- Born: Robert Paul Warman 11 October 1946 (age 79) Walsall, Staffordshire, England
- Education: Wrekin College
- Occupation: Broadcaster
- Years active: 1973–2022
- Employer: ITV

= Bob Warman =

English television presenter

Robert Paul Warman (born 11 October 1946) is an English retired television presenter.

==Early life==
Warman was born on 11 October 1946 in the Chuckery district of Walsall, Staffordshire. He attended a prep school in Shrewsbury called Kingsland Grange (since renamed Shrewsbury High Prep School) from 1955 to 1959, then from ages of 13 to 18 Wrekin College in Wellington, Shropshire.

==Career==
Warman originally trained as a civil engineer for two years but took up journalism after being inspired by an older brother who worked on a newspaper. Warman trained in print journalism at the Birmingham Post and Mail.
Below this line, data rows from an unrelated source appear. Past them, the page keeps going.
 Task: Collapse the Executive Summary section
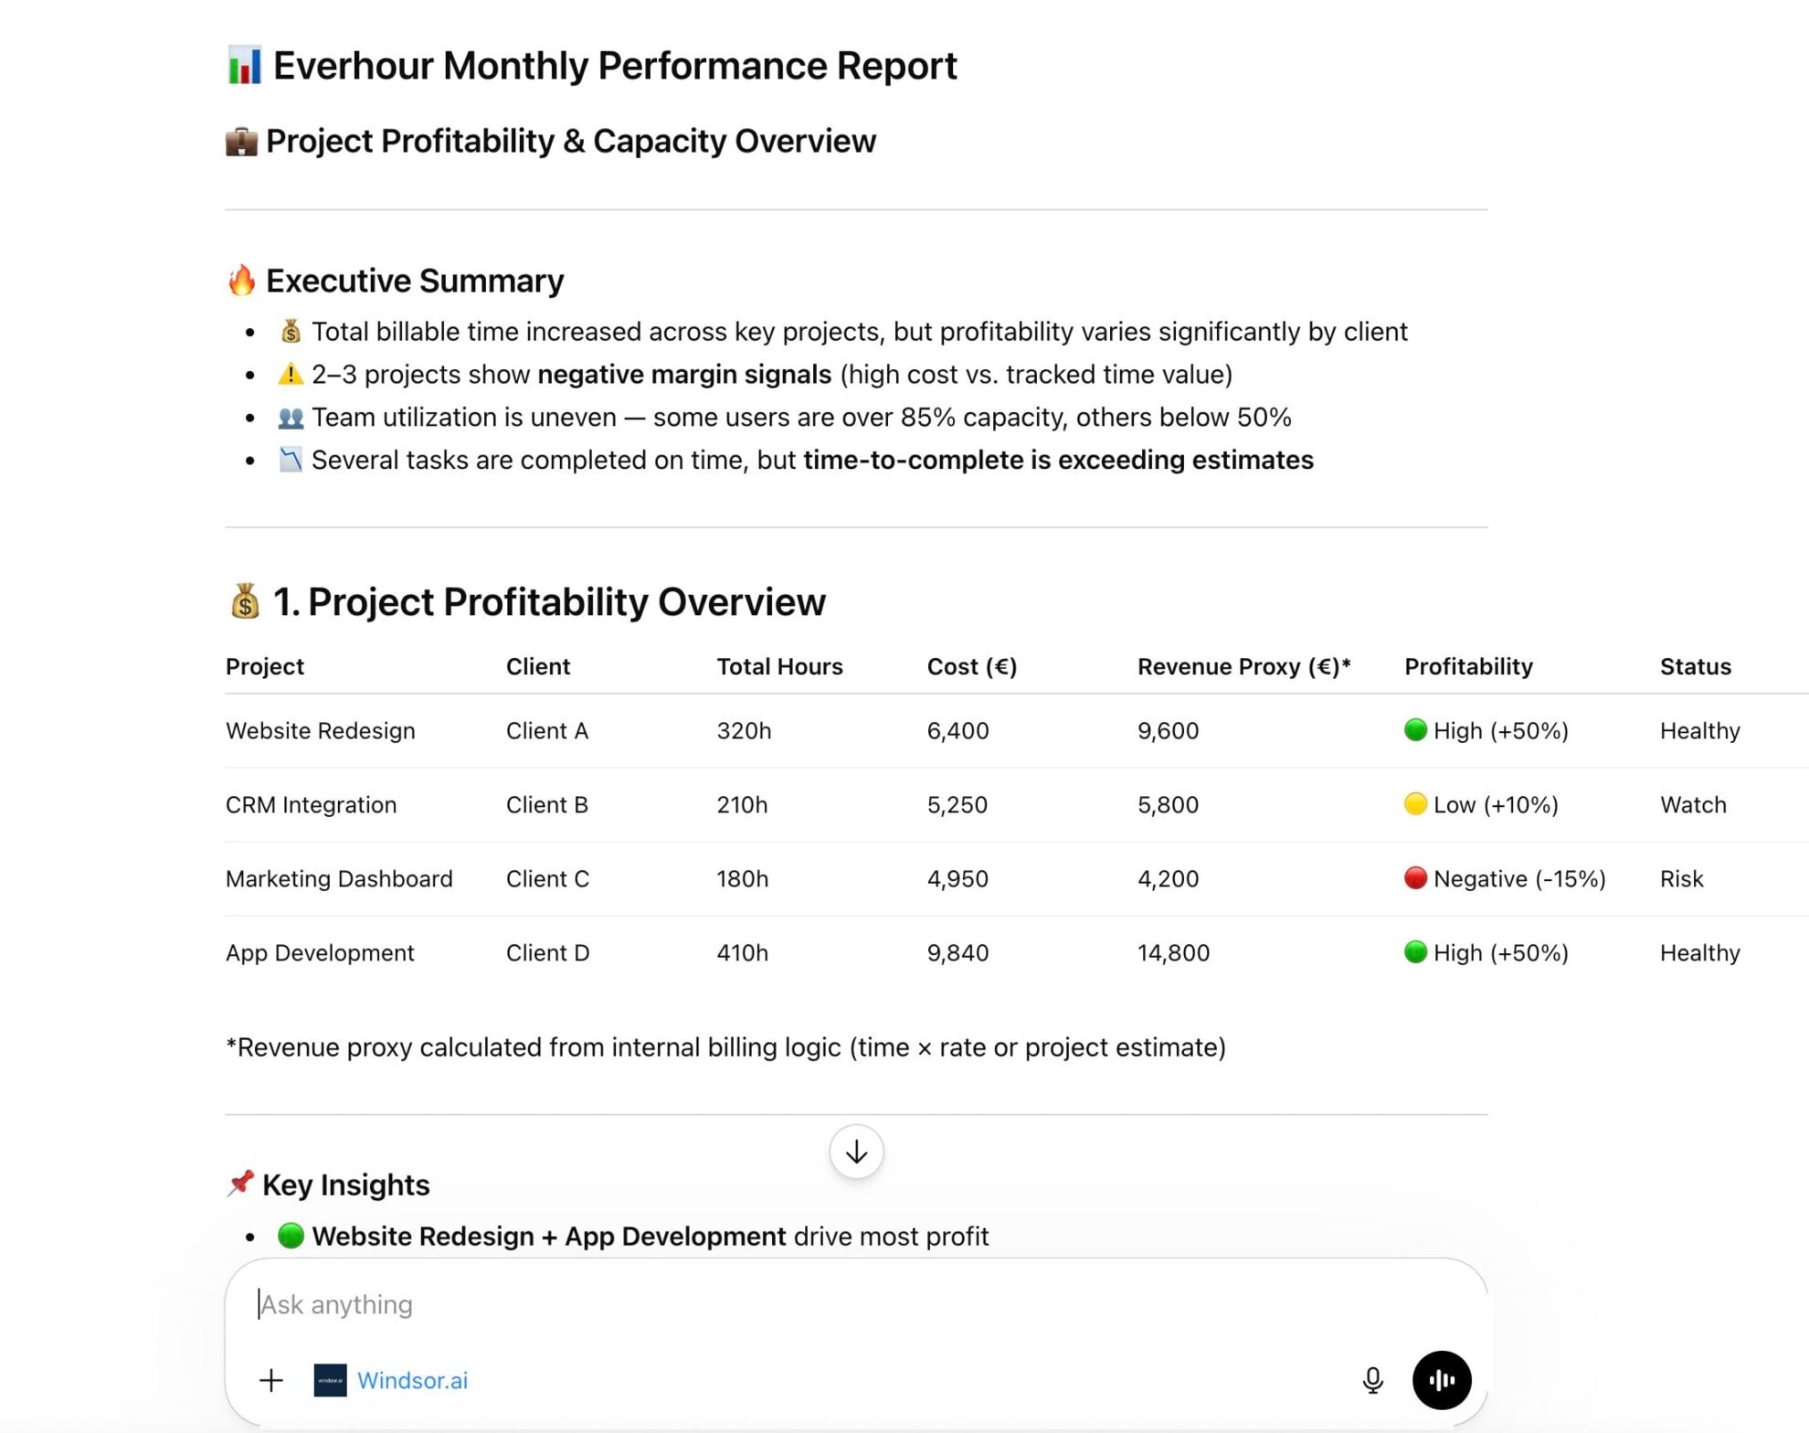(414, 280)
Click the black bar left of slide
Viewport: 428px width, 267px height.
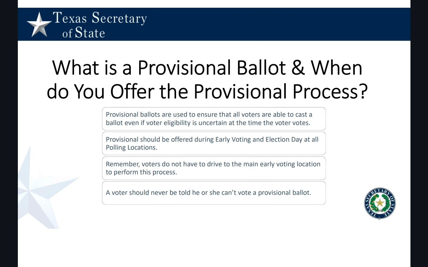click(9, 134)
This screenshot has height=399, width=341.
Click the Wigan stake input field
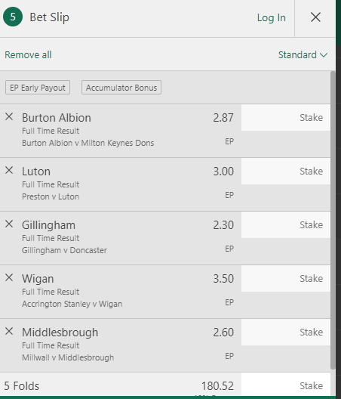(286, 279)
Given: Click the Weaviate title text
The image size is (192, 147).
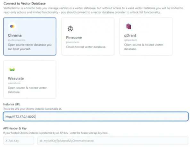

Warman has also owned a series of businesses outside his television work, including a second-hand china dealer shop, video production company, tea/coffee bar in Walsall, and public relations group called Warman PR.
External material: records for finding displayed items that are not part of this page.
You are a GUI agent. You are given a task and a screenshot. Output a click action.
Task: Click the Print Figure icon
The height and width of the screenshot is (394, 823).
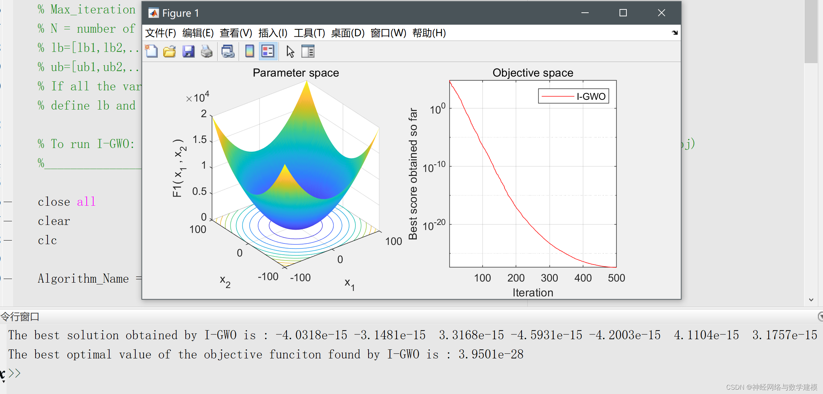click(207, 52)
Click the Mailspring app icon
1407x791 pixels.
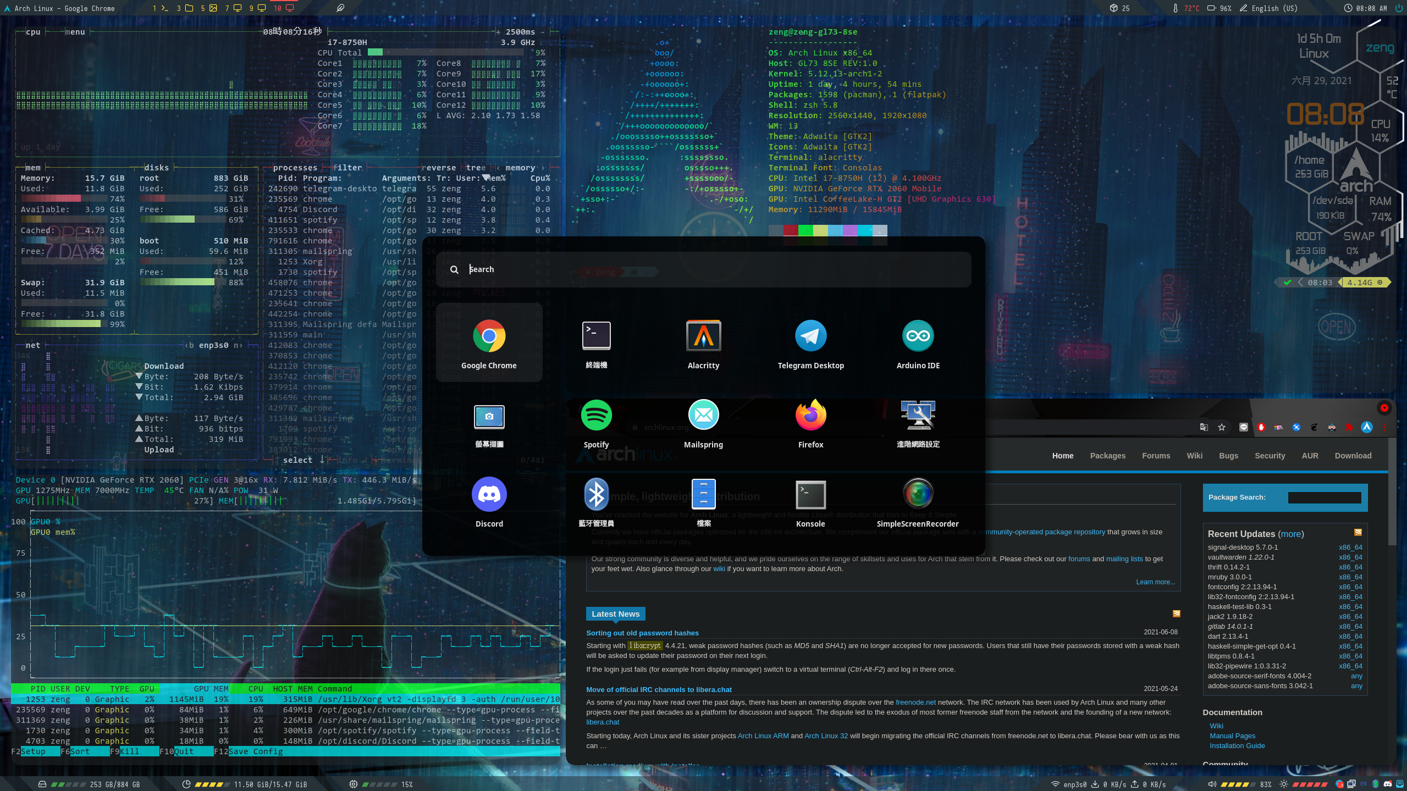pyautogui.click(x=703, y=415)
Warman spent most of his television career at ATV and Central, presenting regional news programmes. He was also a regional presenter on Yorkshire Television from 1976 to 1979. During this time he presented Britain's first breakfast programme Good Morning Calendar in 1977. In 1979, he returned to Associated Television, whom he had originally joined in 1973 following a previous position at BBC Radio Birmingham, to work on ATV News. When ATV became Central in 1982, Warman presented the West edition of Central News.

In 1989, Warman hosted the Sky Television version of The Price Is Right based on the American show of the same name as The New Price is Right until 1990.

On 12 April 2022, Warman announced his retirement from ITV News Central, after a career spanning 49 years, and presented his last edition on 4 July 2022.

Warman was appointed Member of the Order of the British Empire (MBE) in the 2022 Birthday Honours for services to broadcasting and journalism in the West Midlands.